My domain is: 247.kvs.be

I ran this command: no command it is using ansible

It produced this output:

Could not access the challenge file for the hosts/domains: 247.kvs.be. Let's
Encrypt requires every domain/host be publicly accessible. Make sure that a
valid DNS record exists for 247.kvs.be and that they point to this server's
IP. If you don't want these domains in your SSL certificate, then remove them
from `site_hosts`. See https://roots.io/trellis/docs/ssl for more details.
failed: [20.67.80.105] (item=247.kvs.be) => {"ansible_loop_var": "item", "changed": false, "item": {"ansible_loop_var": "item", "changed": false, "failed": true, "failed_hosts": ["247.kvs.be"], "invocation": {"module_args": {"file": "ping.txt", "hosts": ["247.kvs.be"], "path": ".well-known/acme-challenge"}}, "item": {"key": "247.kvs.be", "value": {"admin_email": "wp@cursorpointer.be", "admin_user": "dominator", "branch": "master", "cache": {"duration": "30s", "enabled": false, "skip_cache_cookie": "comment_author|wordpress_[a-f0-9]+|wp-postpass|wordpress_no_cache|wordpress_logged_in", "skip_cache_uri": "/wp-admin/|/wp-json/|/xmlrpc.php|wp-.*.php|/feed/|index.php|sitemap(_index)?.xml"}, "local_path": "../kvs-247.be", "multisite": {"enabled": false}, "repo": "git@github.com:undefinedio/kvs-247.be.git", "site_hosts": [{"canonical": "247.kvs.be"}], "ssl": {"enabled": true, "provider": "letsencrypt"}}}, "rc": 1}}

My web server is (include version): nginx/1.21.6

The operating system my web server runs on is (include version): ubuntu 20.04

My hosting provider, if applicable, is: azure

I can login to a root shell on my machine (yes or no, or I don't know):
yes

I'm using a control panel to manage my site (no, or provide the name and version of the control panel):
no

Is there a tool to see propagation DNS changes for letsencrypt ?

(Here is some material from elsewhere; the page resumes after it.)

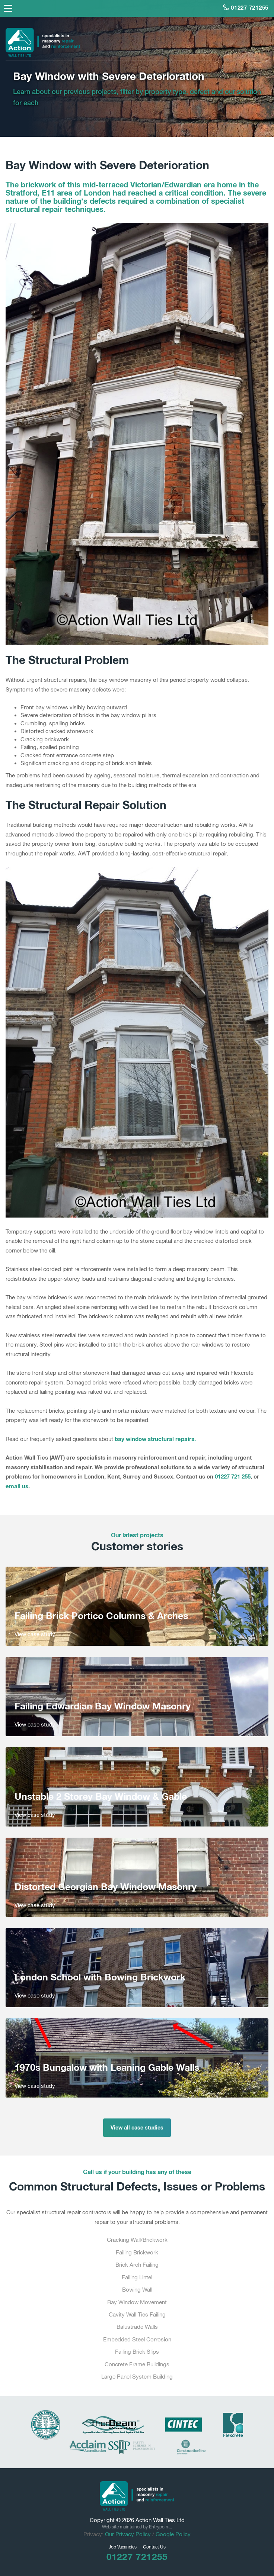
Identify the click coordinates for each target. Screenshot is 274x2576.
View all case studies (137, 2127)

Hi @koraysels and Welcome to the community!

Might help

Does Ansible also provide an exact error message from the Let's Encrypt validation server somewhere? To me, the current output isn't helping very much to be honest.

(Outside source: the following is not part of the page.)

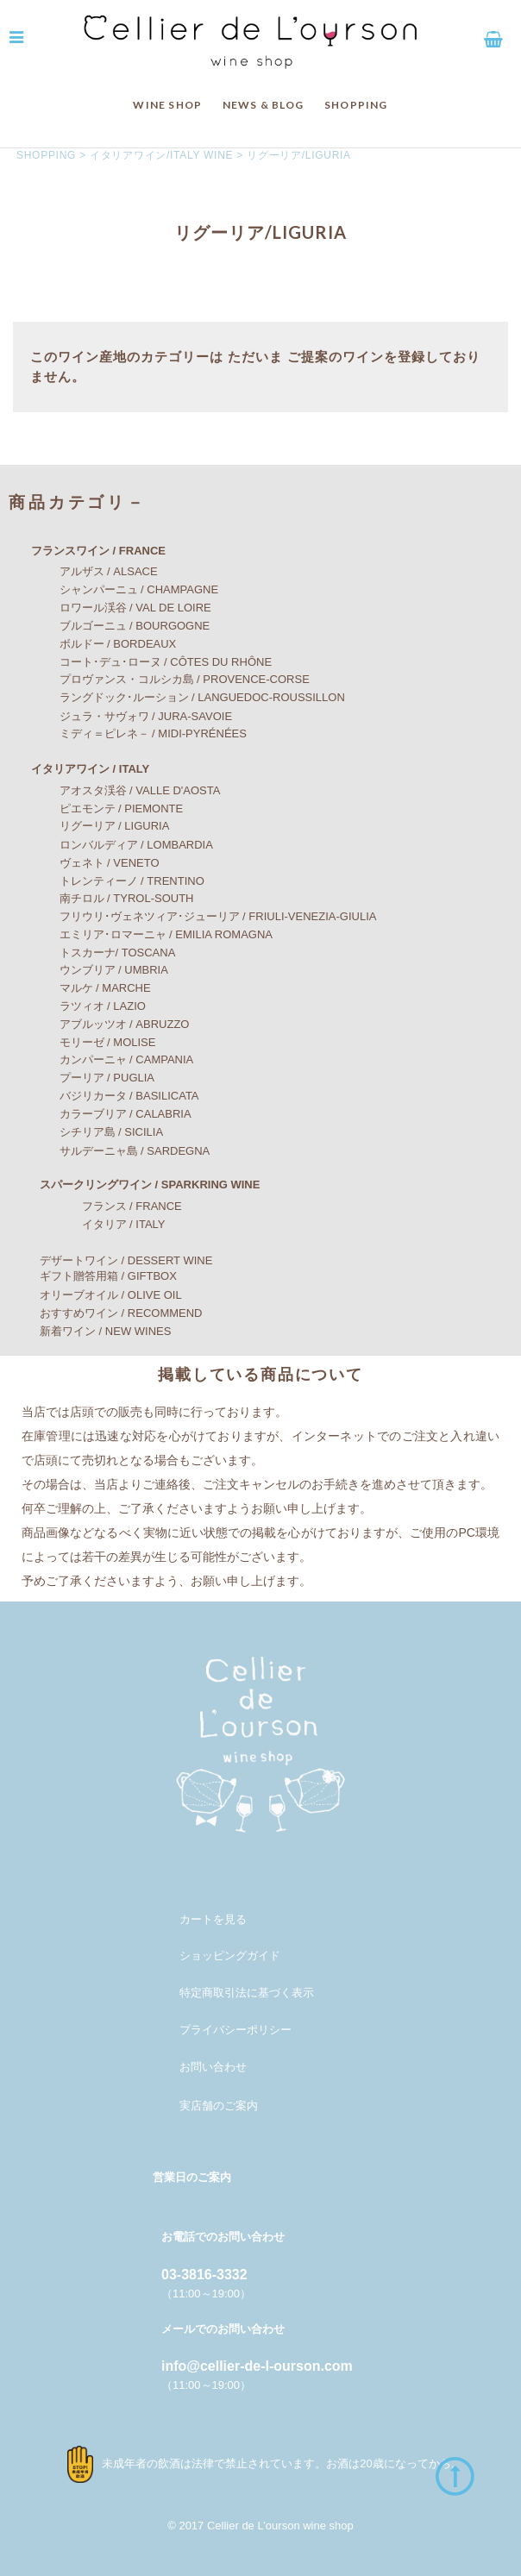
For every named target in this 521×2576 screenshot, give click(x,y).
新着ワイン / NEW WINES (94, 1331)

Why do you think there is a DNS problem?

It works now.. is there a tool we can use to see if letsencrypt dns resolves correctly?

Sorry for being brief, sent from my iPhone

What do you mean by "resolves correctly"?

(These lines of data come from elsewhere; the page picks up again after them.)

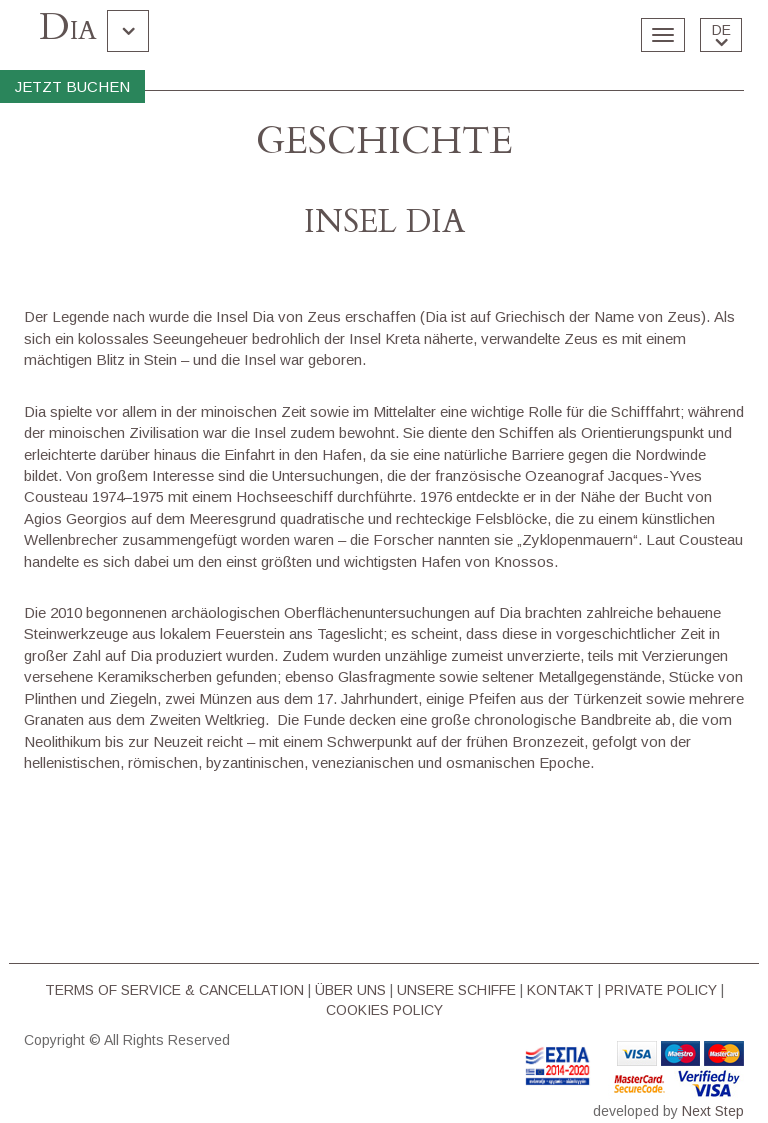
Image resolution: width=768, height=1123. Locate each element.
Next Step (713, 1111)
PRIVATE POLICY (661, 990)
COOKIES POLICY (384, 1010)
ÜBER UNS (350, 990)
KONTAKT (560, 990)
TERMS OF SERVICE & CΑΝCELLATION (174, 990)
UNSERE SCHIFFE (456, 990)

Let's Encrypt doesn't cache DNS queries, it goes to the authoritative DNS each time.

I mean check which ip the letsencypt server resolves to so the acme challenge can correctly function and the certificate can be created. Sometimes it takes a long time after changes to a DNS record. I would like to be able to see when letsencrypt resolves to the newly set IP so i can run the script. a DNS checker specifically for letsencrypt if you will. that would be super handy!

yes, but which DNS server is letsencypt using? because i know of this tool, but it gives me no more information than where the new IPs are updated.. i don;t know which server gets used by letsencypt

There is no "DNS server" used by LE. It's using the Unbound software to "crawl" the entire DNS tree, starting at the root DNS servers, crawling down the tree using the TLD servers all the way to the authorative DNS servers.

You can use unboundtest.com to mimic this procedure.

This topic was automatically closed 30 days after the last reply. New replies are no longer allowed.